While not directly proportional to the compaction time, clamping pressure increases most significantly during the first 10s of operation of the vibrator. The settling of the surface level of the sand body from that following fluidisation provides a rough measure of compaction and clamping pressure, but this alters during application of vacuum. Low compaction, even with vacuum, results in failure of the mould during metal pouring, while extreme compaction can cause failure during clamping, effectively crushing shell walls. Between these limits, adjustment of the compaction time can prevent ingress of particulate through small fissures in the shell, leading to voids in the cast, and avoid shell failure during metal pouring.

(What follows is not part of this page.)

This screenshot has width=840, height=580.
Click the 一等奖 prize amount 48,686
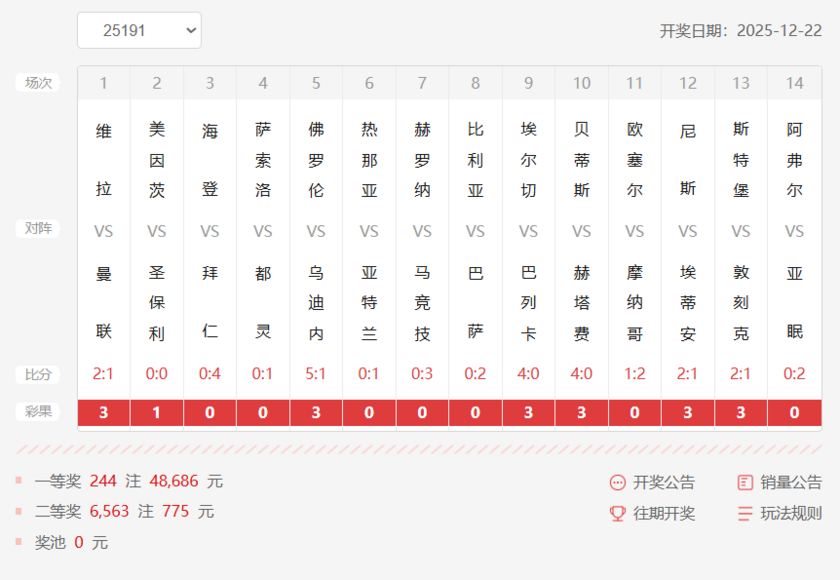tap(175, 481)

Considerable work has been undertaken in the Foundry Project to determine factors effecting clamping pressure and its relationship with shell failure. Quantitative work has been undertaken by Anderson Inge and David Reid using a test rig in which conditions can be controlled more easily than in the main Foundry clamp and preliminary results are presented in Table 1. Further research involving electronic instrumentation of the sand body to measure actual clamping pressure and also investigation of alternate vibration techniques is in progress.

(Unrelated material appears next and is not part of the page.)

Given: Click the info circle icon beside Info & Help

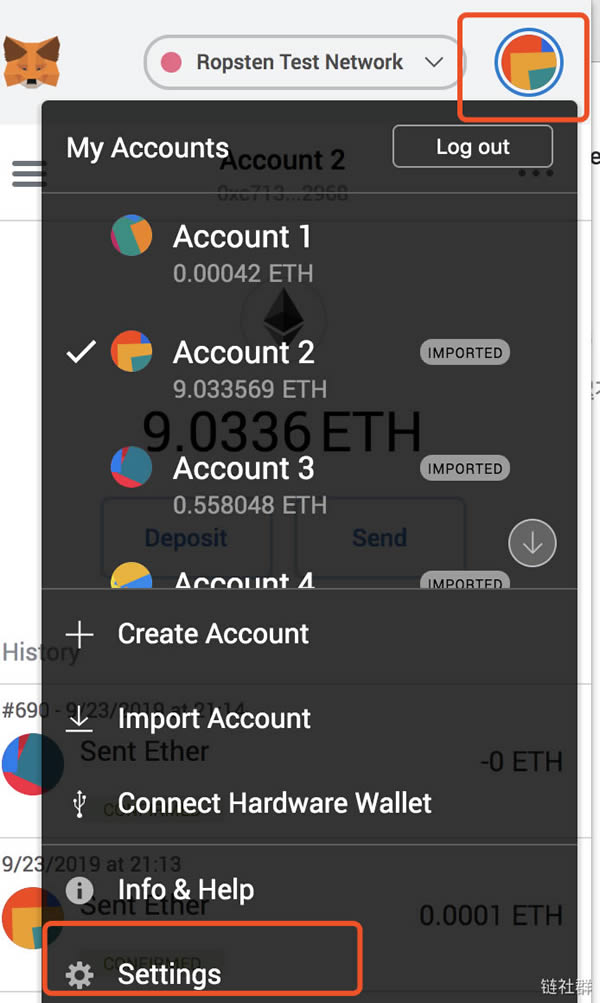Looking at the screenshot, I should coord(79,890).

3. Vacuum Clamping. Vacuum is applied to the plenum after compaction and is sustained during metal pouring. Vacuum effects clamping pressure by altering the locking between sand granuals and its precise contribution to clamping is the subject of further work. Plenum vacuum can be increased for a given vacuum pump, by covering the top surface of the sand with a non-porous membrane such as polythene sheet. Atmospheric pressure is then more effectively transferred to the surface of the sand body, although the effect upon clamping pressure of mechanical loading of the sand surface with a baffle plate and weights is also being investigated.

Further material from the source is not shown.